Loop 9 is a proposed state highway that will be located on the southern fringes of the Dallas/Fort Worth Metroplex along the southern Dallas County line westward into northern Johnson County. It will measure about  in length. Although it can be considered the southern counterpart to the President George Bush Turnpike (PGBT), it is actually being re-integrated into a plan for a broad outer loop that would extend far north of the metroplex. Loop 9 and the outer loop are part of a long-term plan to serve the expanding DFW population, forecasted to number 10 million circa 2040.

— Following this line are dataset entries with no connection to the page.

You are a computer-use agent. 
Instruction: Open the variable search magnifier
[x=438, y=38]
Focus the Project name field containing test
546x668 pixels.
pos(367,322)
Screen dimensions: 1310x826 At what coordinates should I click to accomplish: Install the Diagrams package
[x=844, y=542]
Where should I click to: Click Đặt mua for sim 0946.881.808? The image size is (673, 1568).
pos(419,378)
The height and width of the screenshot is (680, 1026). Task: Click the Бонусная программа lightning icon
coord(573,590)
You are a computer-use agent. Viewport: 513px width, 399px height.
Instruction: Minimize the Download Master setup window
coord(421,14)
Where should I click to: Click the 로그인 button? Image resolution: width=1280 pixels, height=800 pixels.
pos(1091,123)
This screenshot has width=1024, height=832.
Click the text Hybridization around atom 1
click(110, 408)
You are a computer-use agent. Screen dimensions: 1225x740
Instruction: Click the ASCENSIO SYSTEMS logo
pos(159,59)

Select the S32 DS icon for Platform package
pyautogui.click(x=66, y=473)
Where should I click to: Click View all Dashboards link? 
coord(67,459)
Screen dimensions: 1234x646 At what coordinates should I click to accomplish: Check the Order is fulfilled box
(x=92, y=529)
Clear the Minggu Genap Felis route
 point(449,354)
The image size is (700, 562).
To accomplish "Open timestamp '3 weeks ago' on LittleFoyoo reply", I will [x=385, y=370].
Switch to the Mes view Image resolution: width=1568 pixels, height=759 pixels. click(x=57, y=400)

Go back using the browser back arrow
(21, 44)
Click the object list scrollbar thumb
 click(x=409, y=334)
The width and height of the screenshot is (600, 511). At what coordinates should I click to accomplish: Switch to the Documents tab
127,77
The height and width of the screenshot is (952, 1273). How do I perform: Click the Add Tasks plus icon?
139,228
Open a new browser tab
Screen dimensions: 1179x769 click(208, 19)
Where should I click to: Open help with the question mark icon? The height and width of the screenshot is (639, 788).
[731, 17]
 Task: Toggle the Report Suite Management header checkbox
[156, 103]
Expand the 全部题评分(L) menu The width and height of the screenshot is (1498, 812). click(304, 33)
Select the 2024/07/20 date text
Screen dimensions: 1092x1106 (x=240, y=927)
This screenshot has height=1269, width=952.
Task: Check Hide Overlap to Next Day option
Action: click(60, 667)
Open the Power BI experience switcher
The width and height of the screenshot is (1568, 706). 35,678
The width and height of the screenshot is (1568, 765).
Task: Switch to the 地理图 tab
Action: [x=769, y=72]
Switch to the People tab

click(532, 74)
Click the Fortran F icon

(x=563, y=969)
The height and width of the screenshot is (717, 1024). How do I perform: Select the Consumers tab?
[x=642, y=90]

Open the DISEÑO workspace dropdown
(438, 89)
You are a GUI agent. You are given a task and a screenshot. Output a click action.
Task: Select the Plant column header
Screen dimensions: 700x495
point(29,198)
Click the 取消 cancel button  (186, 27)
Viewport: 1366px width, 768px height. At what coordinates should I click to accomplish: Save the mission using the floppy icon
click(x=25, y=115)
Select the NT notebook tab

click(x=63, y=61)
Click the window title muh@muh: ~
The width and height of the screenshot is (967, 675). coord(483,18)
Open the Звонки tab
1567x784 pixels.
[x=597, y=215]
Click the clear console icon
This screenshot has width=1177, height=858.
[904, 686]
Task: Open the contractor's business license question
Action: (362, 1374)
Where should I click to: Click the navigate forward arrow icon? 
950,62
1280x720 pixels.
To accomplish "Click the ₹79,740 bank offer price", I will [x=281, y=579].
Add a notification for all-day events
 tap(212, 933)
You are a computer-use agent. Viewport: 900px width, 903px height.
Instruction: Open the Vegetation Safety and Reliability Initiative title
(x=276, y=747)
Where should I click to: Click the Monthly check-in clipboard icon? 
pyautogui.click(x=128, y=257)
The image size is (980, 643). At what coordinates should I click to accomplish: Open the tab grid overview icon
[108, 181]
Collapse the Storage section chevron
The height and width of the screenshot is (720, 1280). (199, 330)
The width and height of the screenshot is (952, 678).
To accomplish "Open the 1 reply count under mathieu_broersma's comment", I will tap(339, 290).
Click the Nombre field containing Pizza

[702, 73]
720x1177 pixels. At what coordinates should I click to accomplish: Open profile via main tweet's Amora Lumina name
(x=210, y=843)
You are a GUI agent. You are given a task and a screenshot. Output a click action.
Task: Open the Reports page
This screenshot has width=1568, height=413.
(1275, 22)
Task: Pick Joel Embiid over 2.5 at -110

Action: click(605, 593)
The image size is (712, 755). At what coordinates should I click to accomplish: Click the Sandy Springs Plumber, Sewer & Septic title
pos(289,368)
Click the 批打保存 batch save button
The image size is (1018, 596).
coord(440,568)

The alignment of Loop 9 is still under study by a task force under the direction of county governments. The route is expected to start somewhere in southern Mesquite, Texas at an interchange with Interstate 20 where it may connect with either the PGBT or a proposed Rockwall/Kaufman County Outer Loop. It will run from that point southwest to Interstate 45 in Ferris, to Interstate 35E in Glenn Heights, just north of Red Oak. It will continue west through Ovilla and U.S. Highway 67 in Cedar Hill, intersecting at U.S. Highway 287 near Mansfield. It would terminate near the Chisholm Trail Parkway southwest of Fort Worth. By 2030, planning authorities expect Loop 9 to serve as part of a large outer loop encircling the metroplex.

The corridor was first identified in 1968 and a preliminary study completed in 1995. A final decision on the route was projected to be made by 2009, but remains undecided. No funding has been set aside for what is likely to become a US$500 million to $1 billion project. The Draft Environmental Impact Statement (DEIS) originally expected to be completed in 2009 was also not completed as of 2012, and TxDOT estimates of a 2015 opening have passed. The proposed road has been affected by a national recession, a construction slowdown, and a severe shortage of state highway funds  and may remain in the planning stages for many years.

History

The number was assigned to Spur 9 originally, which was designated from US 70 to Olton on September 26, 1939, as a renumbering of SH 28 Spur. On June 21, 1955, this became part of FM 304, which became part of FM 168 on October 31, 1958.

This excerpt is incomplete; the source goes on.